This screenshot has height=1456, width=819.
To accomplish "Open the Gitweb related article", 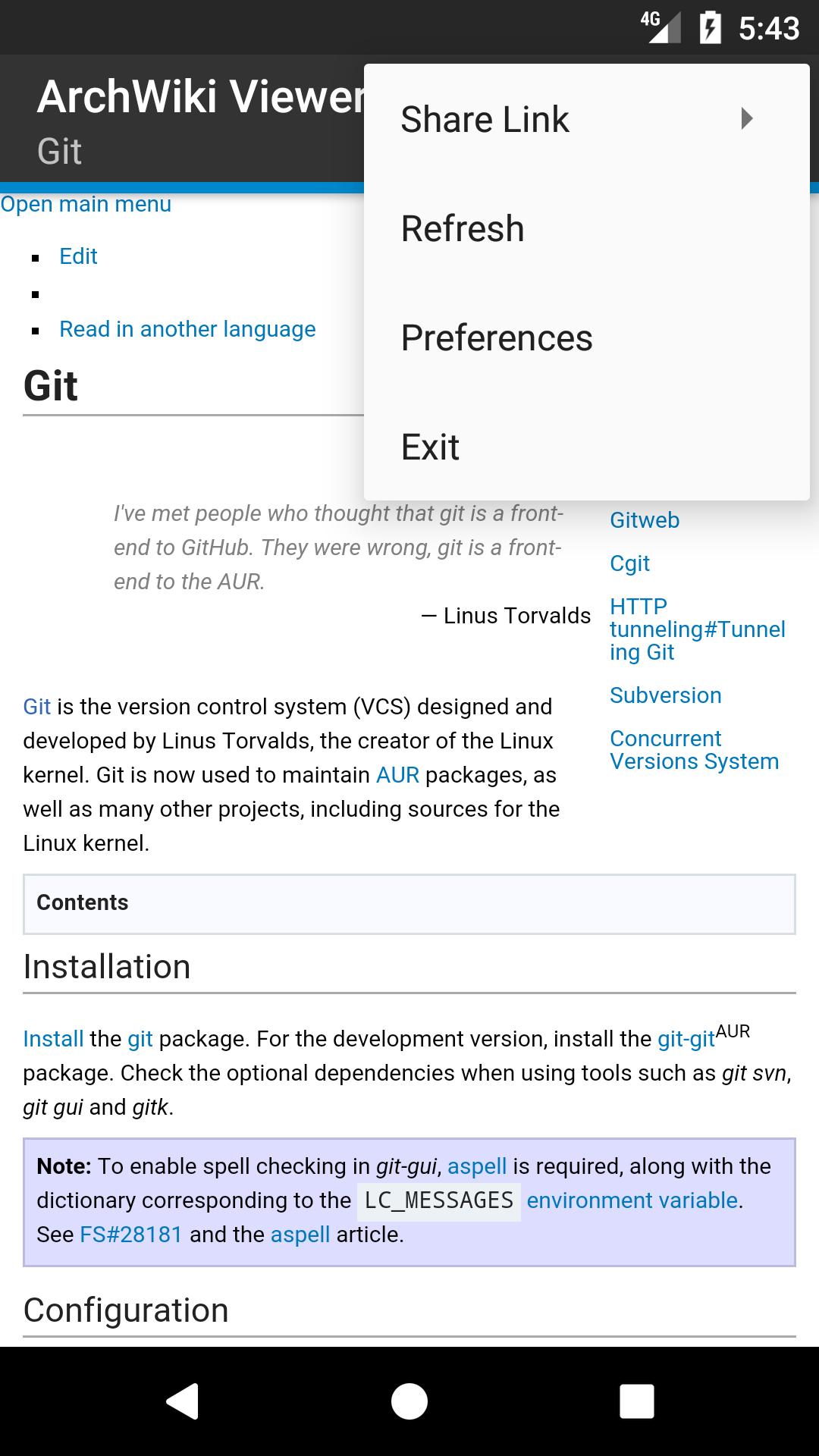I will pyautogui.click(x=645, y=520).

= = =

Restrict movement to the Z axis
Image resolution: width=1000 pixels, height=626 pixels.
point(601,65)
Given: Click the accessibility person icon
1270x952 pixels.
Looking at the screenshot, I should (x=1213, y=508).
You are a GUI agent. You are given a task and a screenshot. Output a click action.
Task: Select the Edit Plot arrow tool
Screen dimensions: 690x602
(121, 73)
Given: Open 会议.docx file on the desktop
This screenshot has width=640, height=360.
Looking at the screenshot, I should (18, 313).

= = =

- Exercise objective:
From the records above, transcribe without alteration every line from the one with "Image resolution: width=1000" to the one with "Given: Open 会议.docx file on the desktop", inclusive.

- Worked solution:
Image resolution: width=1000 pixels, height=626 pixels.
point(601,65)
Given: Click the accessibility person icon
1270x952 pixels.
Looking at the screenshot, I should (x=1213, y=508).
You are a GUI agent. You are given a task and a screenshot. Output a click action.
Task: Select the Edit Plot arrow tool
Screen dimensions: 690x602
(121, 73)
Given: Open 会议.docx file on the desktop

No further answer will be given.